Visiting the dentist can be a little unnerving. Multiple studies and reports have shown that about 12 percent of adults have anxieties about visiting the dentist, and 4 percent don’t even bother with visits at all.
With all the negative associations that people have developed towards dentistry, it’s no wonder that some myths have been concocted and passed off as truth. These myths often help reinforce people’s “beliefs” thus giving them even more reasons to avoid the dentist.
In this article, we’ll be looking at these myths and busting them so that you can finally face your “fears” and get the dental care that you need.
Bleached Teeth are Weak
Quick question: Who doesn’t like having pearly white teeth? We know we do. Popular actors and actresses do too. However, you’ll probably find that brushing your teeth and flossing them all day may not be able to do the trick.
Other than injuring your gums and developing tooth sensitivity, you may not get the results that you need. However, thanks to dental technologies, you can whiten your teeth by having them bleached by a dentist or using one of the many teeth whitening kits that are available
over the counter.
The only problem with this is that some people think that bleaching their teeth will weaken them. Well, the fact is dental whitening procedures and kits don’t hurt or harm you if you use them as directed.
They are aimed solely at eliminating your teeth’s surface stains and removing some of the natural pigmentation.

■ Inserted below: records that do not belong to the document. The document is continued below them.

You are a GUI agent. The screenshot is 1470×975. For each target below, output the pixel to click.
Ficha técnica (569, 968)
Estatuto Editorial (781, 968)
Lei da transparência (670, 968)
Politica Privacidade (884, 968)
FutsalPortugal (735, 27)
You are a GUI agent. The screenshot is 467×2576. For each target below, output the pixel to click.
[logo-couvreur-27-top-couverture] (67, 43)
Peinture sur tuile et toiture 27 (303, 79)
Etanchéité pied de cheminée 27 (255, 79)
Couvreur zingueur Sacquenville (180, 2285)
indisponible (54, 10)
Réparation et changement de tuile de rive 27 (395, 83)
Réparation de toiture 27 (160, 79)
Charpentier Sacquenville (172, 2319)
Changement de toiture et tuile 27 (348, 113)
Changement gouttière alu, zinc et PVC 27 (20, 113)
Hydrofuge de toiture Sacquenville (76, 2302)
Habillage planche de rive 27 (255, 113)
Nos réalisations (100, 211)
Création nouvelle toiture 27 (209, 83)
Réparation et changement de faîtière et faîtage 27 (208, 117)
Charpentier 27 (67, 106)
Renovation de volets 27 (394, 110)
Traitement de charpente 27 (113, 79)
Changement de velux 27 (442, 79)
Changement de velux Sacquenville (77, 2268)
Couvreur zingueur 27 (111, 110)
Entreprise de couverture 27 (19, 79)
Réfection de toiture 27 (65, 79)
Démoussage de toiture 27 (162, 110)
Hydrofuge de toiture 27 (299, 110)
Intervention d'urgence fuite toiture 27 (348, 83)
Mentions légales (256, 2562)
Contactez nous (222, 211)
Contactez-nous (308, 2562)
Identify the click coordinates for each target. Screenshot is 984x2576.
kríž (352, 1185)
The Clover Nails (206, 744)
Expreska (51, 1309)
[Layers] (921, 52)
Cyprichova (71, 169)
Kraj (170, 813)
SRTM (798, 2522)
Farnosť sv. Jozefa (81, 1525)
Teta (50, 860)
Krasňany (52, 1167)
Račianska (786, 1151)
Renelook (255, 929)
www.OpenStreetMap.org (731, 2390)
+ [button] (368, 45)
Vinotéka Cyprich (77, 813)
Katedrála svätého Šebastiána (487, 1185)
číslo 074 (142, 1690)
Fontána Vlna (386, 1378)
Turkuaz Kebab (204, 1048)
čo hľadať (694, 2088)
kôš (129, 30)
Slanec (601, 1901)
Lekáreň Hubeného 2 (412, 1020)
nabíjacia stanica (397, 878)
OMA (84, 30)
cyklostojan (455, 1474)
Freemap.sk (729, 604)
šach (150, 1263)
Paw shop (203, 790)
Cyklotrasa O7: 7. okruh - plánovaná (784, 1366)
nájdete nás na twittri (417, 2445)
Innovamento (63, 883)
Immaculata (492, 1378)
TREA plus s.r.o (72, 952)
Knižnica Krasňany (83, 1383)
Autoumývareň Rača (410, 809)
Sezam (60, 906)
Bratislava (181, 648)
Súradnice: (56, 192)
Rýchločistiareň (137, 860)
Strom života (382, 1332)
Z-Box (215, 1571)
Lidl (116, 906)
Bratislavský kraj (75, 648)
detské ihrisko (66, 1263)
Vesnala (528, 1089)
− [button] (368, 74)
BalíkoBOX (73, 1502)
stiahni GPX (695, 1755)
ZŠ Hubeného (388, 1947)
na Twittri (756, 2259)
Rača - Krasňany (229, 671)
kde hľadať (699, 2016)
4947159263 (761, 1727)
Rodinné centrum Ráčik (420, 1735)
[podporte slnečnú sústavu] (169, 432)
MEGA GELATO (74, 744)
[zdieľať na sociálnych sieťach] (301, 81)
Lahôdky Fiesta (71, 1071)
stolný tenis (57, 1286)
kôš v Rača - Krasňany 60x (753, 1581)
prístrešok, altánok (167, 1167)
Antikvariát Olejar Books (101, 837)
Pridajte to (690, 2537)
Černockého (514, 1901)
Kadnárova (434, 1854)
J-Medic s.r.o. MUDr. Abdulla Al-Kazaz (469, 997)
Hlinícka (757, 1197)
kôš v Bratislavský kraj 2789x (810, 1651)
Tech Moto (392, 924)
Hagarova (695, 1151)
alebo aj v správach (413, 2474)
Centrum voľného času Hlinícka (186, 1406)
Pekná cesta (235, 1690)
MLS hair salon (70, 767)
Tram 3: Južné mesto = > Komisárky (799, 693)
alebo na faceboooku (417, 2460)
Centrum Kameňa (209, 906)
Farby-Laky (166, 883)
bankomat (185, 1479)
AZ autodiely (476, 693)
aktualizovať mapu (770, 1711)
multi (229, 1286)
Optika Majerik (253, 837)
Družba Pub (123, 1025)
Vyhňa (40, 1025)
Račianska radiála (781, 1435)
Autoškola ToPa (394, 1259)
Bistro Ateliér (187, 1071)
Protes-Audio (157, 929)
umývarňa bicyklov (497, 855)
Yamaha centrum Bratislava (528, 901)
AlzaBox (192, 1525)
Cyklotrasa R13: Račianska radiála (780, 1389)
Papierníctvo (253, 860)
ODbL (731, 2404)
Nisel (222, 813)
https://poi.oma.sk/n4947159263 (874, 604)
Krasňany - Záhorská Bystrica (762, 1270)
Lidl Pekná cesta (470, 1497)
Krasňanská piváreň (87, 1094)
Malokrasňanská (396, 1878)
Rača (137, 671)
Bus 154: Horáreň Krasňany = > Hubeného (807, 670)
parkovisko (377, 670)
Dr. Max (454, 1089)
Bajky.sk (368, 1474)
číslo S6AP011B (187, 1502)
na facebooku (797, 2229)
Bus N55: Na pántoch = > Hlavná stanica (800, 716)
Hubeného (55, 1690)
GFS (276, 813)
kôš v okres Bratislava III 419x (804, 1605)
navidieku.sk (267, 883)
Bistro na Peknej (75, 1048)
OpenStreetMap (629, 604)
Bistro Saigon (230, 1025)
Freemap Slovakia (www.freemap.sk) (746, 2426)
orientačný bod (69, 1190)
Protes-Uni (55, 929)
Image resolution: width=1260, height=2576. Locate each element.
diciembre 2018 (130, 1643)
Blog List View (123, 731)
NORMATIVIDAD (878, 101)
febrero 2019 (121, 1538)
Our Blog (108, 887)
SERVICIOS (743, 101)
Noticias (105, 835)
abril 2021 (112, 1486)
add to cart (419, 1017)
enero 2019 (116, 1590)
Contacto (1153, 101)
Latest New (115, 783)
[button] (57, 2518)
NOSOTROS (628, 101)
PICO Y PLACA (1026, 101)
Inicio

As with anything else, this should be done in moderation. Excess bleaching will result in translucent teeth.
You Have Halitosis Because You Have Poor Oral Hygiene
This is not necessarily true. Sure, poor oral habits may be responsible for this if there are no underlying causes. But, considering that there are many causes of halitosis, you should dig a little deeper before reaching a conclusion.
For instance, the foods you eat can give you bad breath. Ingesting lots of onions and garlic will most assuredly give you incredibly repulsive bad breath. The same can be said about illnesses.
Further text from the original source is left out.